The aforementioned buy-sell agreement is especially important in protecting the business. While the buy-sell agreement derisively has been called the business equivalent of a prenuptial agreement, operators would be lost without a fully-funded and signed buy-sell in place. Buy-sells protect the business from the five Ds — death, disability, divorce, departure, and disqualification. When properly executed, this legally binding agreement can ensure the continuity of the business when ownership changes hands; it requires one party to sell and another party to buy ownership interest when a triggering event takes place.

They have to be fully funded in accordance with the current value of the business, and so updating your business valuation on an annual or semi-annual basis is a key component. The usual funding mechanism is an insurance product, usually life insurance in combination with disability buy-out insurance. Failure to fully fund the agreement can result in the remaining owners being forced to liquidate business assets or take operating cash out of the business to purchase the aforementioned ownership interest from the departing owner or his or her family.

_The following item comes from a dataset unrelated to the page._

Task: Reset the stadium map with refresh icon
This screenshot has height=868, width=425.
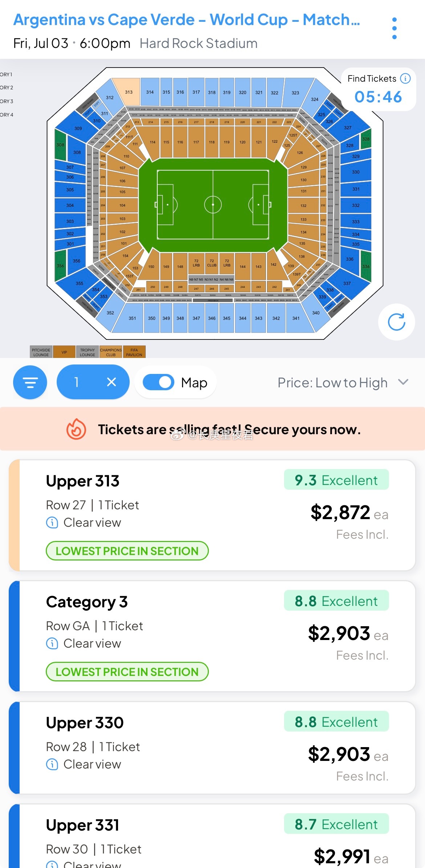Action: (x=396, y=322)
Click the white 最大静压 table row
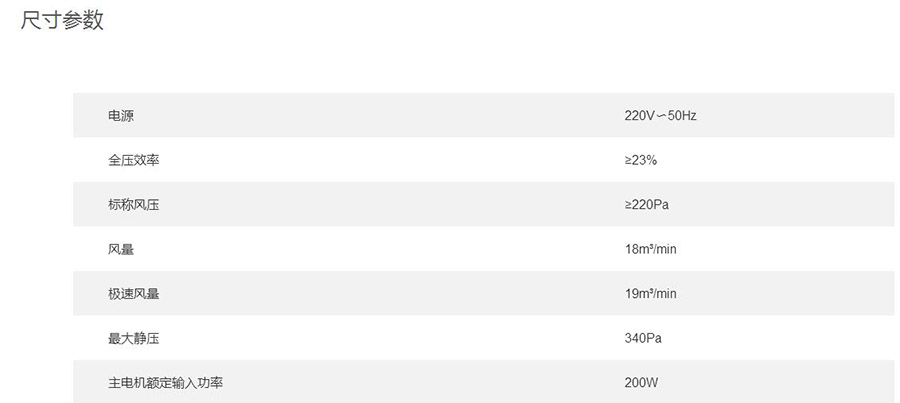 pos(483,338)
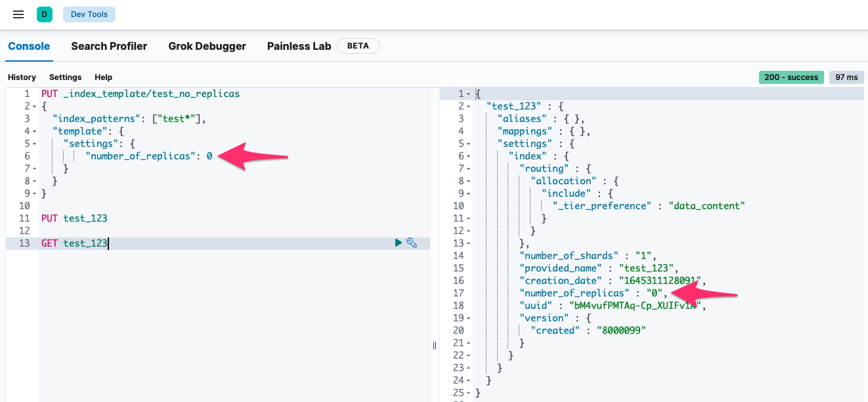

As noted above, one of the risks is that the business might have to be liquidated if ownership isn’t prepared. According to the MassMutual study, of those with a buy-sell agreement in place, only 35 percent say it’s funded with life insurance and only 18 percent say it’s funded with disability buy-out insurance. Sad to say, but the rest are funded with cash flow from the business due to the lack of pre-planning. If you’re in a position where you have to liquidate, and you don’t have any other options, “you’re basically driving down the value of your business because you’re in this position where you have to sell assets, or you have to use operating cash,” says Andrew Klein, financial advisor and CEO of Focal Point Financial Strategies. “It puts you in a really tough spot to get value for your business if you have to do it in an immediate situation.”

“We do a lot of buy-sell agreements,” states Powers. “A lot of them are funded with insurance or a sinking fund. Both of those are very easy to set up, and we see a lot of them in legal documents, but they are unfunded. The buy-sell agreement really doesn’t have a lot of power unless it’s funded correctly. That’s where the planning comes in.”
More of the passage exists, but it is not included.